The young people who
have had the courage to take to the streets on every continent, and were among
the 20,000 protesters at Gothenburg (June 25), should take satisfaction from the
panic of new right politicians like Blair and Berlusconi. Abuse and repression
have become the stock response to a growing worldwide movement that has deep and
wide-ranging support among millions of ordinary people, especially in Latin
America, Africa and Asia, where violent and rapacious capitalism comes under the
banner of "free trade". The right of these people to a decent life is dismissed
by Blair as a "spurious cause".
The managers of
globalisation are worried. A critical stage has been reached in the imposition
of a centralised, bankers-run European "superstate". The euro is about to be
introduced without a single popular vote approving it. A great many Europeans
understand the dangers posed to real democracy: thus the rejection by Irish
voters of EU expansion. At the same time, the World Trade Organisation, the most
predatory of the international capitalist institutions, is set to impose its
General Agreement on Trade and Services, known as Gats, on impoverished,
The scope of Gats is
breathtaking. Almost every human activity is designated a "service", from
transport and tourism to water, health and education. Foreign corporations will
be allowed to take over almost any public service on the basis of a secret
"agreement" that is irreversible. The EU website describes Gats as "first and
foremost, an instrument for the benefit of business". A prototype is well under
way in Britain with the coming privatisation of the London Underground, air
traffic control and sections of the health service and education.
The enduring disaster
of Railtrack is magnified many times in Africa and Latin America, where
privatisation has been imposed by diktat of the World Bank and International
Monetary Fund. In Bolivia, the sale of the water supply to foreign companies
caused prices to rise 200 per cent, consuming more than a quarter of people’s
income; even rainwater was privatised. A mostly Indian protest movement forced
the government to take water back into public ownership. No doubt Blair would
call them criminals and their cause "spurious".
The violence of a few
protesters in Gothenburg or anywhere else is trivial compared with the violence
of the economic apartheid promoted by Bush and Blair and the enforcers of "free
trade". Unrepayable debt is their essential weapon. Debt has allowed the World
Bank and the IMF to destroy local agriculture and dismantle public services.
This has entrenched poverty, as the World Bank now admits. In the Philippines,
says the Institute for Policy Studies in Washington, "we have calculated that
one child dies every hour because debt repayments consume vital services like
Despite a fanfare of
promises by Gordon Brown and other G8 governments, cancellation of the debts of
the poorest countries has not happened. Instead, £40m is transferred every day
from poor to rich countries. The G8 is to meet in Genoa next month and
Berlusconi says he is sealing off the
city: no trains,
planes, cars. How frightened they are.
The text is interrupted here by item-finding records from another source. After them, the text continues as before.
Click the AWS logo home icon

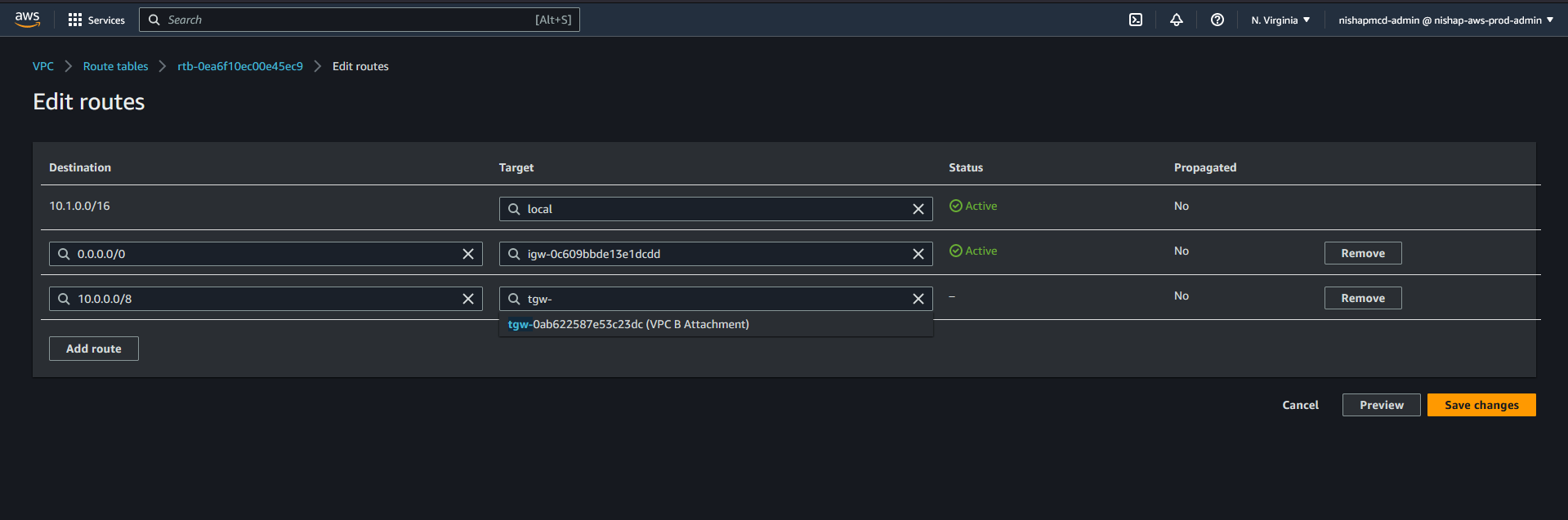(28, 20)
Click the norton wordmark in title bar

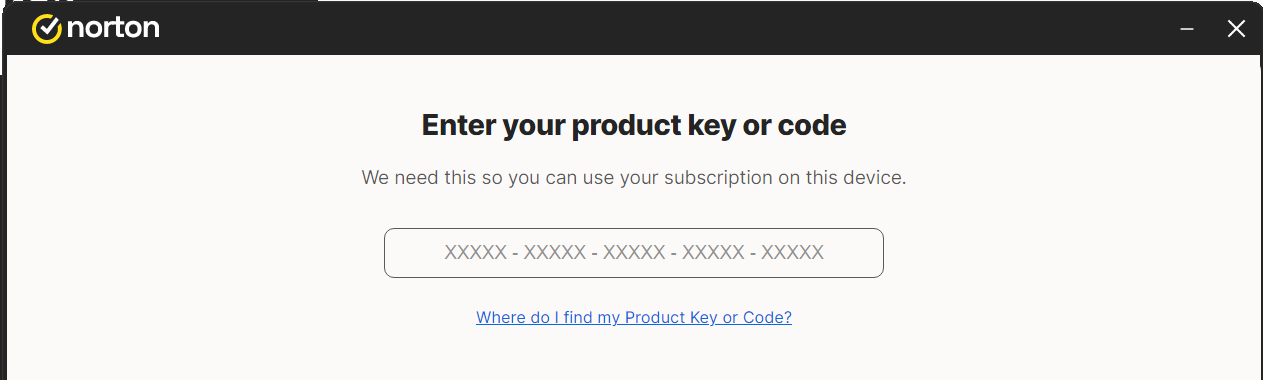pos(113,29)
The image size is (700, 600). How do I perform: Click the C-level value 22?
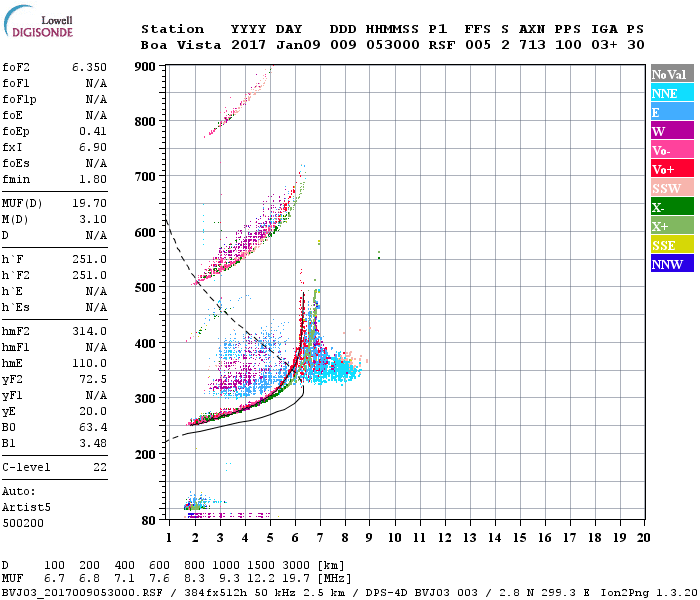pyautogui.click(x=100, y=467)
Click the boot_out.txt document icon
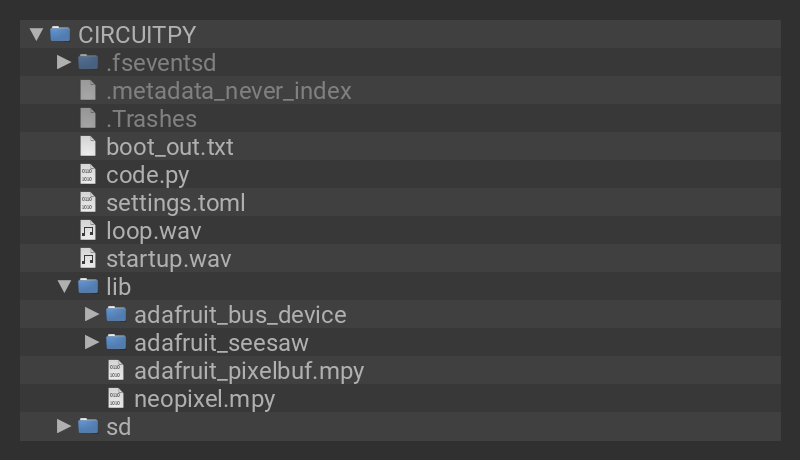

In Blair’s plutocracy, the criminalising
of protest is a clear aim, limiting political opposition to the ineffectual
activity of parliament and other establishment bodies and to a specious "debate"
generated by an obedient media.
Because it represents
the tip of an effective political opposition, the anti-capitalist movement, in
all its forms, is being tarred as a subversive "threat", with the government and
the media seeking to alienate the public from the demonstrators by representing
them collectively as violent, and by suppressing the issues that find public
support. Propaganda orchestrated by the police before the May Day demonstration
concentrated on "wanted" activists, even associating them with the Real IRA.
This backfired, thanks
to the ridiculous seven-hour detention by police of a bemused crowd in Oxford
Circus. In Gothenburg, justification for the use of live ammunition by Swedish
police was promoted by the Guardian’s Ian Black, who reported that "the
shootings [were] apparently in self-defence". Did the protesters have guns? No,
they did not. On Monday, Black further distinguished himself with a piece that
would have delighted the spinners of Downing Street with its prominent use of
Blair’s specious remark, that the protesters were a "travelling anarchists’
circus", as if that was a fact.
Berlusconi’s plans for
a fortress in Genoa will also backfire. From Italy to Ireland, Britain to
Bolivia, too many people, who do not demonstrate, are asking why they have no
say in the decisions that have brought insecurity and hardship to their lives.
In this country, the "booming economy" is a facade behind which foreign-owned
factories are allowed to sack thousands of workers and one in four children
grows up in poverty: treble the child poverty rate in most of Europe.
Certainly, let us
discuss violence. Blair runs a violent government. He knowingly attacked
civilians with cluster bombs in Yugoslavia, killing children caught in the open.
His devotion to "free trade" involves selling lethal weapons, including hand
guns, to countries with repressive regimes and internal conflict. Supported by
only 25 per cent of the British public, his government barely has legitimacy.
The anger and frustration of non-voters and voters alike is shared across the
world and by the young on the streets. Thanks to them, real politics are back.